§ Task description: Rewrite the records as a JSON list of strings, beginning at the start of the records and continuing through the line that contains "Action: point(123,227)", with one string per line, blank lines skipped, and the pictures left out.

§ Excerpted data:
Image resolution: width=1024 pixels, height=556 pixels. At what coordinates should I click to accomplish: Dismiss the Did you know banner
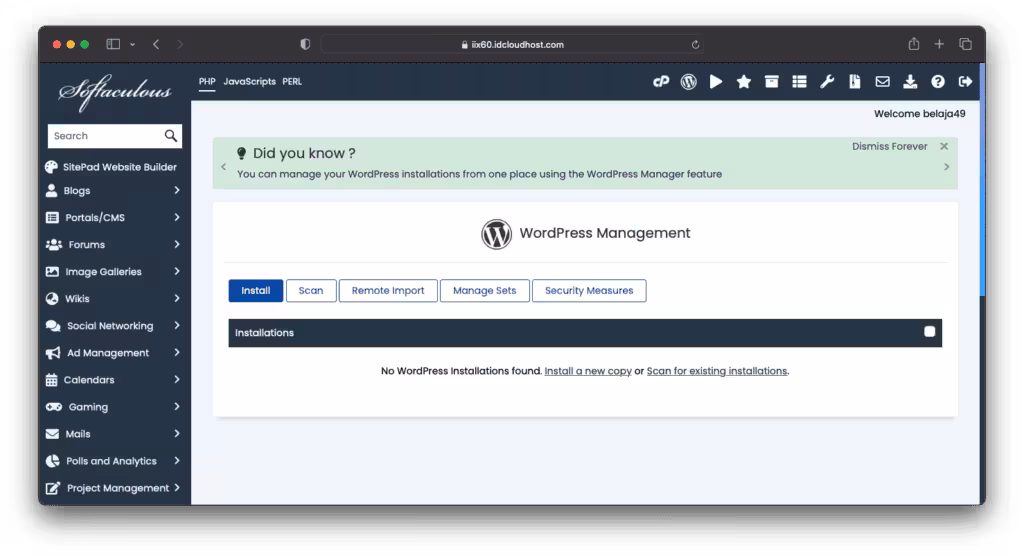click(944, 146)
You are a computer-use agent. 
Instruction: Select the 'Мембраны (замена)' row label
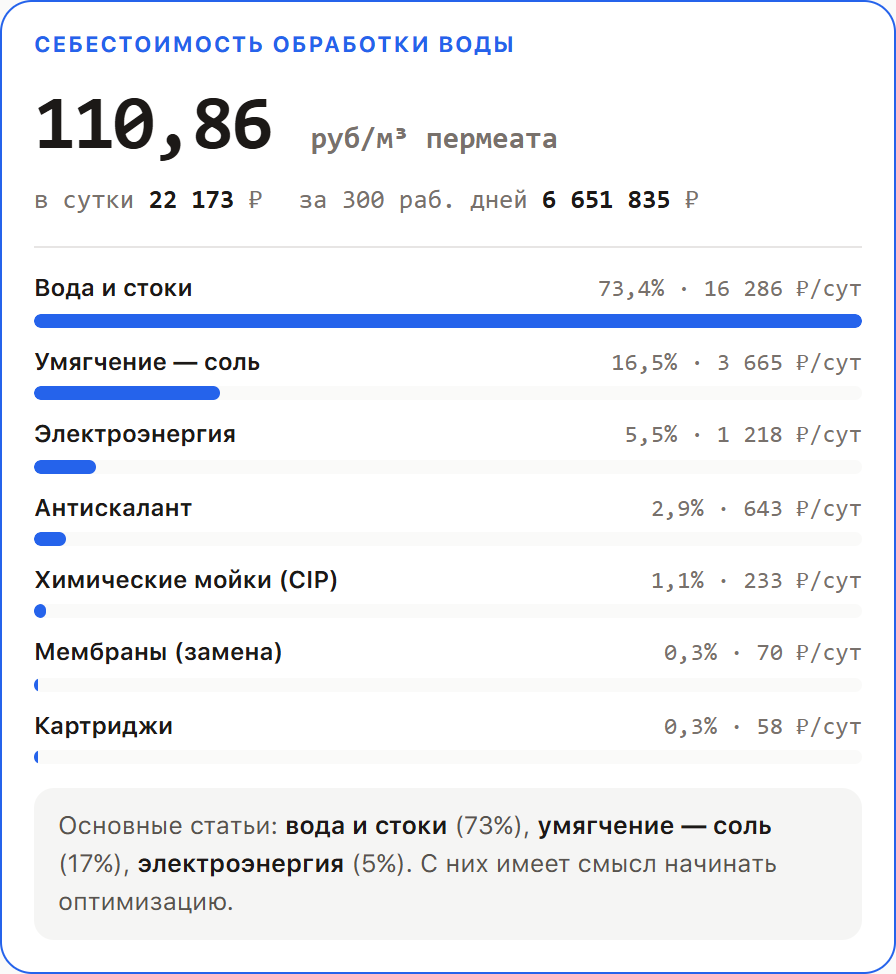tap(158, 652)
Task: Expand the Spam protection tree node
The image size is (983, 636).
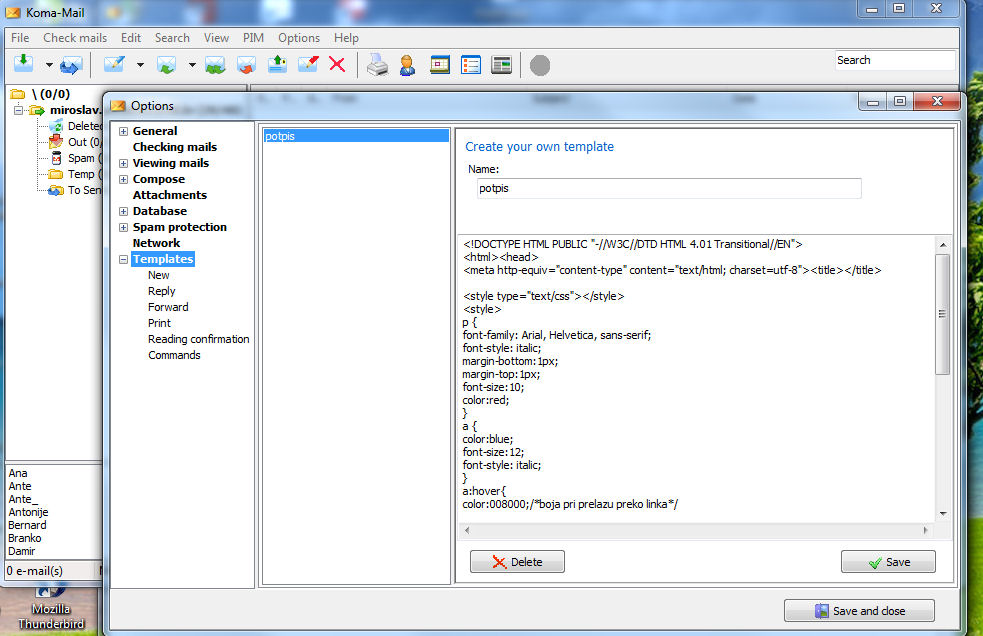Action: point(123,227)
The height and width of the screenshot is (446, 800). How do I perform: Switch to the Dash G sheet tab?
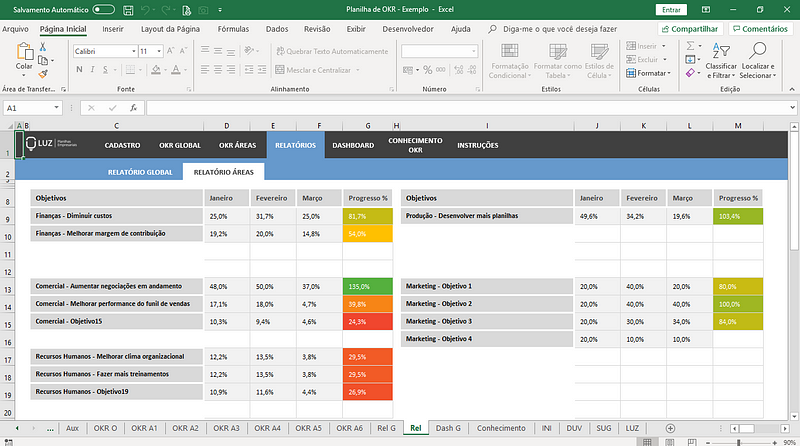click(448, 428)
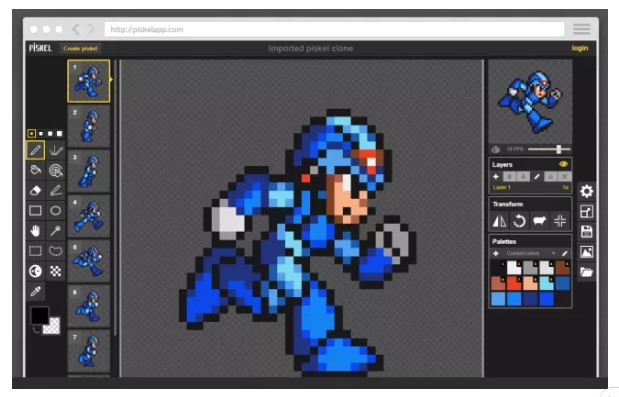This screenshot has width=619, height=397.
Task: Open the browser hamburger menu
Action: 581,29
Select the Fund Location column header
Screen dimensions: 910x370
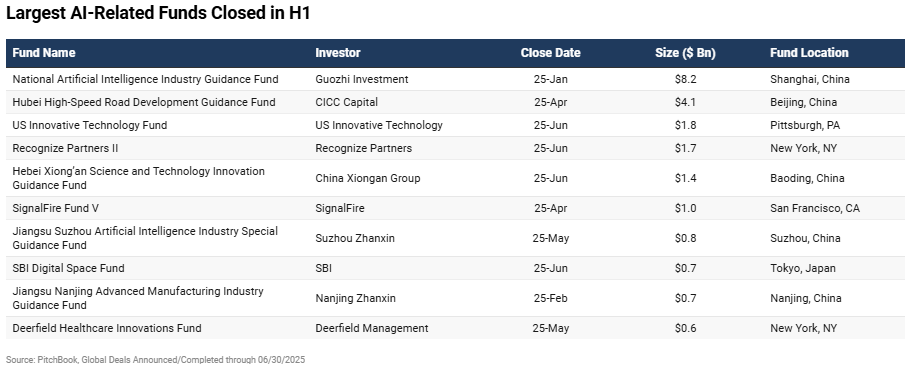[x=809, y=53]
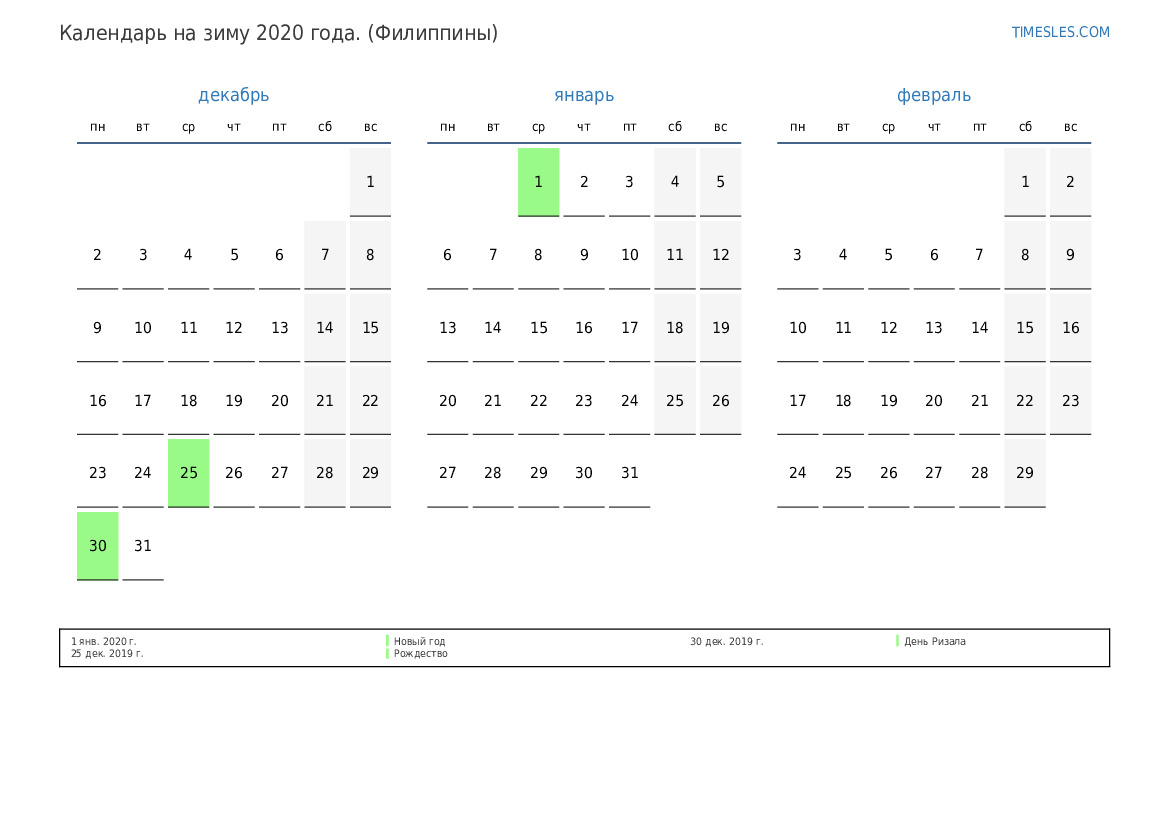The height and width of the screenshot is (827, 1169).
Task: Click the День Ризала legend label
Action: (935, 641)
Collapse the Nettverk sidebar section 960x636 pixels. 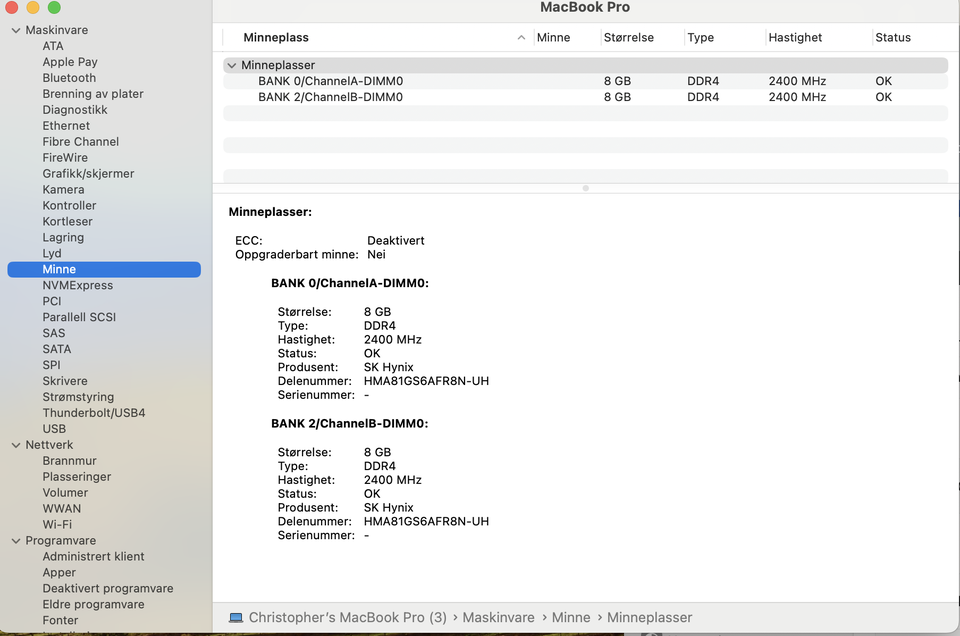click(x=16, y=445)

§ Expected answer:
[
  "Image resolution: width=1024 pixels, height=556 pixels. At what coordinates should I click to accomplish: Dismiss the Did you know banner",
  "click(944, 146)",
  "You are a computer-use agent. ",
  "Instruction: Select the 'Мембраны (замена)' row label",
  "tap(158, 652)",
  "Task: Expand the Spam protection tree node",
  "The image size is (983, 636).",
  "Action: point(123,227)"
]